Mason Eubanks

My current paintings and drawings are characterized by entire surfaces and forms covered with small incremental marks and/or line-infused “blobs” of paint that are built up over time to evolve into sensuous, dramatic wholes. The paintings, for example, are crooked canvases that advance inches from the wall and are encrusted with limpet like globs of mottled appearance.

Kari Doane

My work is an ongoing investigation into my personal history. Attempting to create a dialogue between past and present, I work alternately from vintage photographs and from those that I have taken in and around the region of West Central Wisconsin.

Amy DiGennaro

My work explores mythologies white middle-class America creates through the history and institutions of childhood and family. Through my drawings, I investigate experiences of narrating family life, both personal and societal, in order to explore the development of identity, of individual and communal memory. I study the emergency of sexuality, subjectivity, and community through transitions like immigration, generational shifts, and familial and cultural legacies. I look for moments of disconnect between experience and perception, constructing visual tales of those points of slippage.

C.C. Ann Chen

My work centers on the experience of moving through physical spaces while acknowledging their psychological effect.
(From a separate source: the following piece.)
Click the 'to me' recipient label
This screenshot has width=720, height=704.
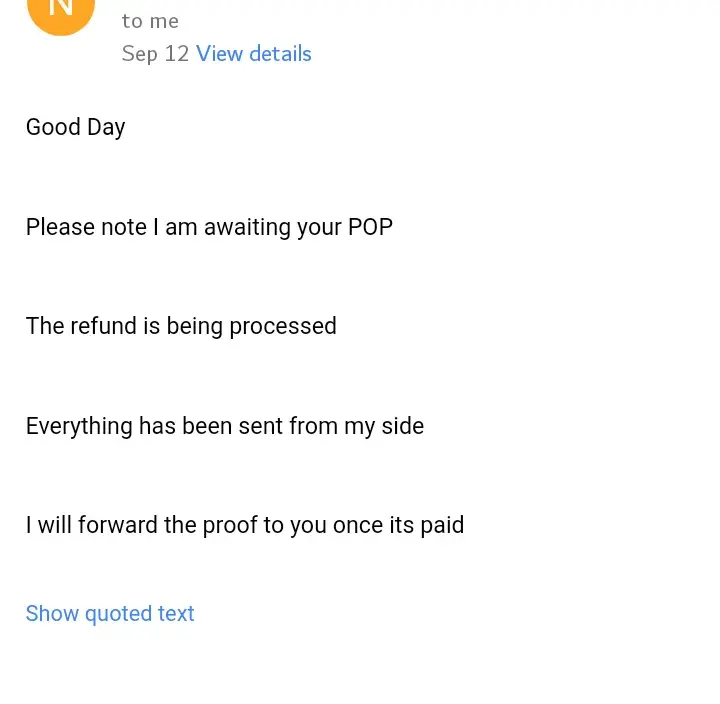pos(150,21)
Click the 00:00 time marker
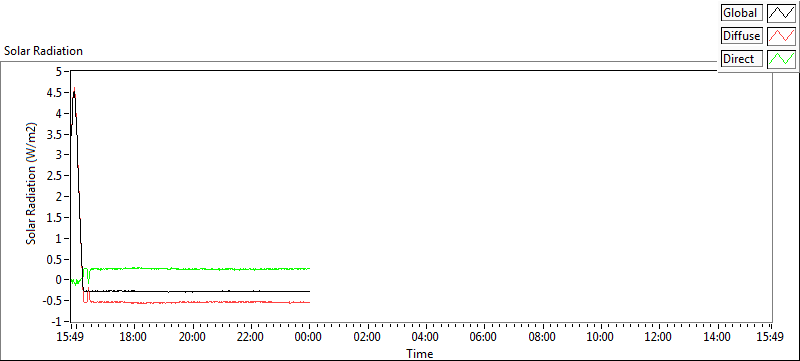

Within this broad concept of space, my interests encompass the characteristics of urban and natural environments, observing the constant flux of each. Recent works focus on universal events in the natural landscape; I am fascinated by how the place is a constantly regenerated image, and document these shifts through photography. Out of this index of images, I create paintings and drawings that are a compilation of these observations, generated from memory.

Sofia Arnold

My paintings depict an imaginary world, its rural environments, inhabitants, and their interactions with one another. The customs, rituals, superstitions, and conflicts of this place appear fragmented, superficial glimpses of a larger narrative. My work is influenced by my perceptions of rural life growing up in the hills of southwestern Wisconsin, as well as visual experiences that continue to captivate me. I present these images; divorced from any autobiographical context or obvious symbolic intent, and let them exist simply as aesthetic elements.

Jennifer Presant

With an artistic training in figurative realism and a background in graphic design, my paintings unite my interest in the psyche as expressed through the human form and a personal graphic aesthetic. Thematically, my paintings address the complexity of memory, by blurring the lines between recollection, projection, and reality. Each painting becomes a psychological landscape or waking dream, reinforcing the fluid relationships between time, memory and place.

Jaclyn Mednicov

My recent work is the expression of how nature responds to the man-made structures in our urban surroundings. I observe as nature crawls its way to the surface of the sidewalks, train tracks, and brick walls that comprise New York City. Inspired by the imagery of my daily life, I create deserted landscapes which are produced primarily with pen, ink, and washes of paint. These spaces serve as a witness to abandoned human activity. I intend to record the moment when decay begins, or when something new, something different is to be born.

Laura Sanders

The dominant imagery in my work is of figures immersed in water. In this series of paintings the figures are completely engulfed, leaving only the unique and specific features of the face defined against the anonymity of the water. Individualism is being swallowed up by a larger elemental force. I think about water as having an equalizing power over all immersed. Whether human or animal, basic breath is at the surface of consciousness and individual movement is at the pleasure of the water.

Amy Sacksteder

I am interested in the juncture between Design and Nature, specifically design that is meant to be consumed in the form of fashion, decoration, art, and music. Perhaps in today’s urban-influenced culture, in light of concerns about the environment and rapidly dwindling resources, people are changing their relationship to nature. More and more I am seeing wall-mounted decals of birds, silhouettes of tree branches on t-shirts, and artwork that seems to gravitate toward very specific animals and other natural imagery.

Edra Soto

During the last four years I have deliberately practiced art disregarding, if necessary, coherent visual reading (the stylistic aspects of the art work). Art making moves in very organic ways, like growing, aging, or a life experience. Art and life are directly linked in my practice. Coming from one person’s perspective, daily life and world events become one subjective opinion when used to represent commentary. History and memories are fictions, transgressions as well, and I allow them to exist in that matter.